Hadoop Streaming using Python
The task is on running a MapReduce program using Python in Hadoop Cluster. Follow the below mentioned steps to perform Hadoop streaming.
- Login to Hadoop Cluster using your credentials.
- Run Command
git clone https://github.uc.edu/gondinm/hadoop-streaming.git
- The above commands creates a directory in file system.
- Go inside the directory by using change directory.
cd hadoop-streaming
- You will see mapper and reducer scripts inside the directory.
- Now, run the following command to run map reduce on new york city traffic accidents data.

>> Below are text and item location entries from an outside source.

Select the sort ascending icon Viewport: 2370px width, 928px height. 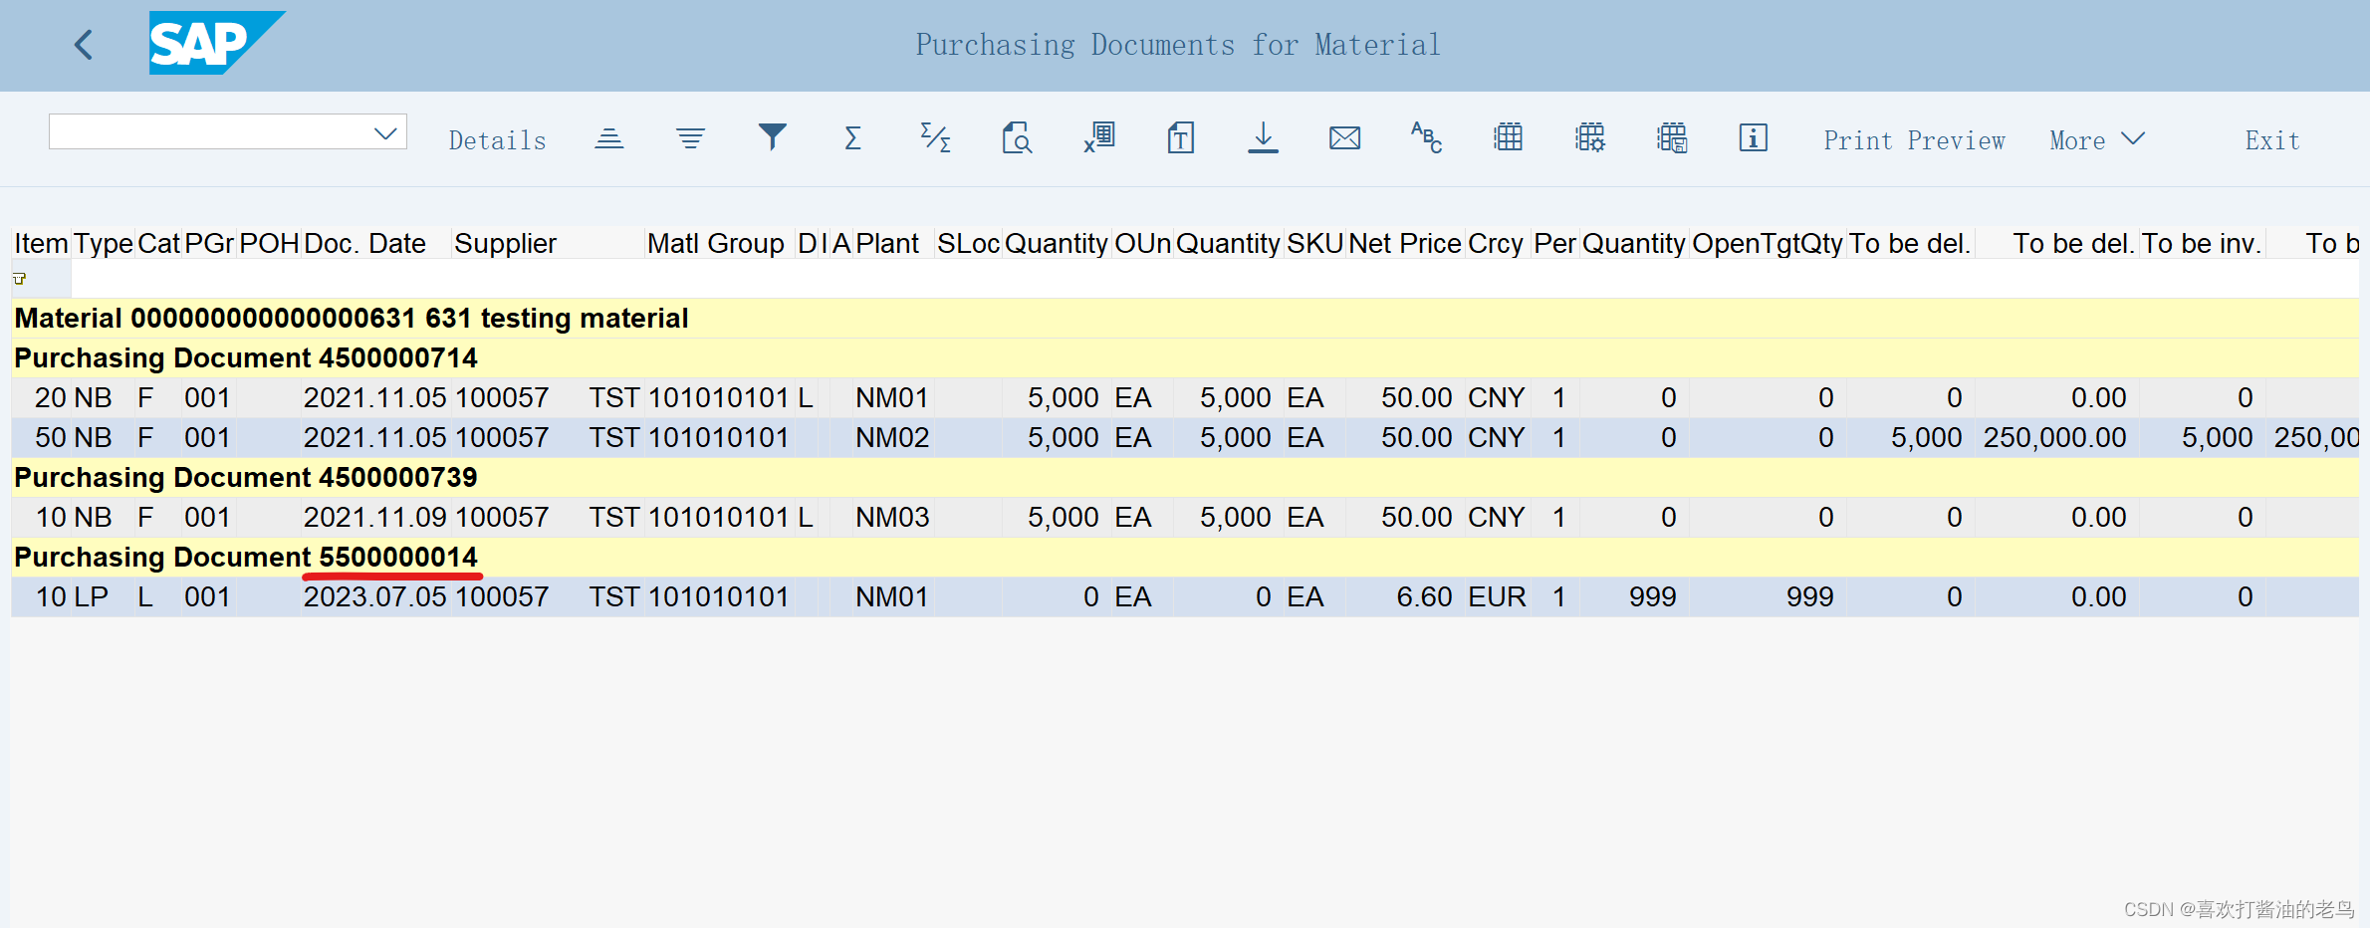point(609,138)
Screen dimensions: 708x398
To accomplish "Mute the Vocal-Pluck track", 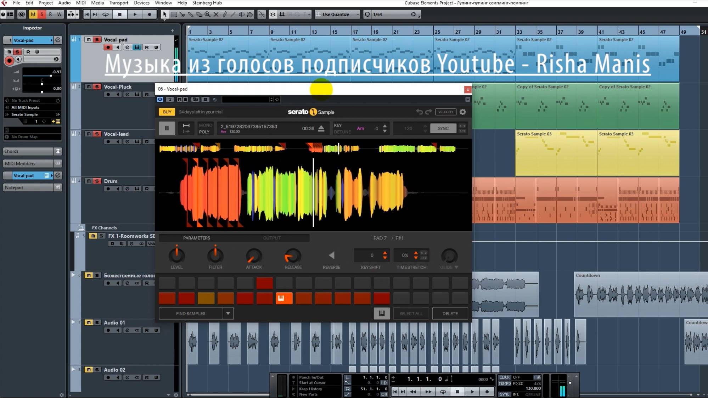I will pos(89,87).
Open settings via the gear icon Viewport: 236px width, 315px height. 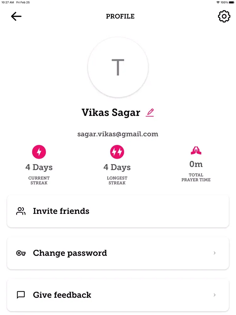224,16
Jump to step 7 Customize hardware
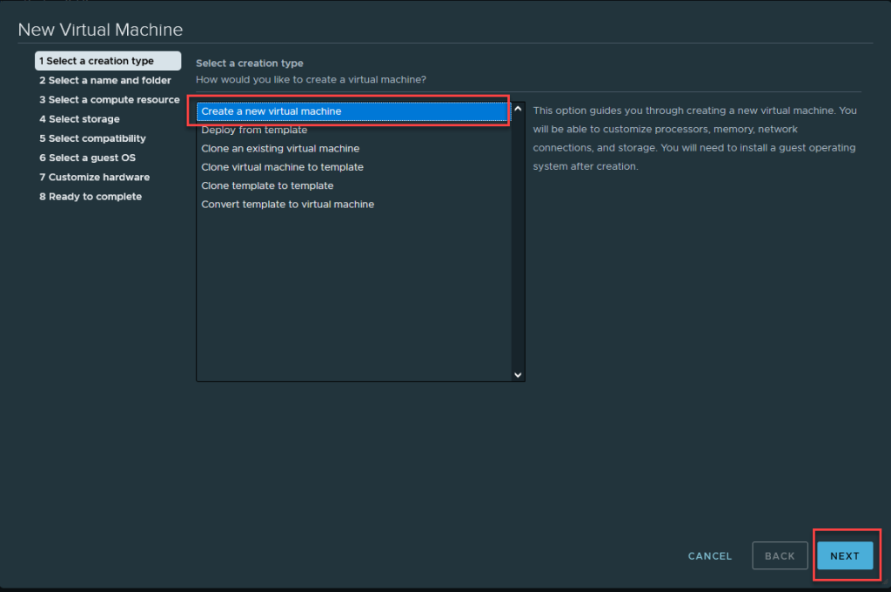Viewport: 891px width, 592px height. (x=94, y=178)
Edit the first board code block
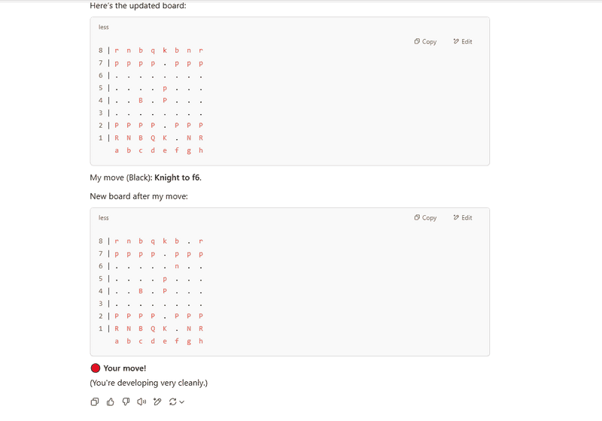Image resolution: width=602 pixels, height=421 pixels. (x=463, y=41)
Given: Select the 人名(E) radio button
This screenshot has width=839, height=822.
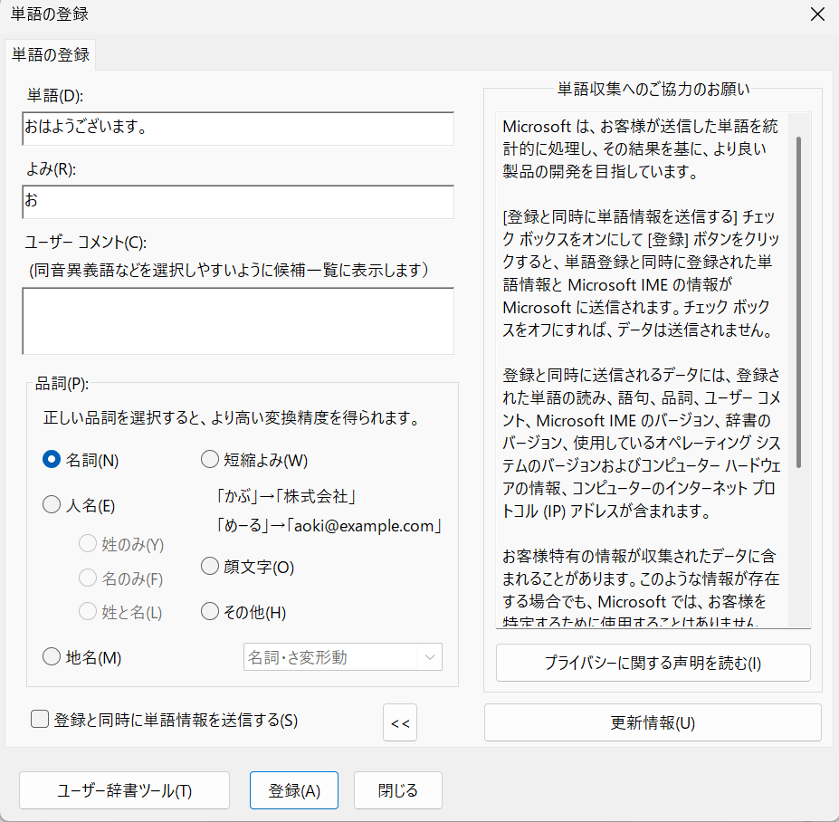Looking at the screenshot, I should 52,506.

hadoop jar /usr/hdp/2.6.3.0-235/hadoop-mapreduce/hadoop-streaming-2.7.3.2.6.3.0-235.jar -file mapper.py -mapper mapper.py -file reducer.py -reducer reducer.py -input /data/nyc/nyc-traffic.csv -output /user/gondinm/pyOut/
- The log for running above code and the output file has been pushed into this repository as RunLog.txt and Outputfile.
- Now, once the command gets executed it creates a pyOut directory in the hadoop cluster. Copy it to local directory using:
hadoop fs -get /user/gondinm/pyOut /home/gondinm/pyOut
- Go inside the pyOut directory and check part_0000 file to view the output of the code.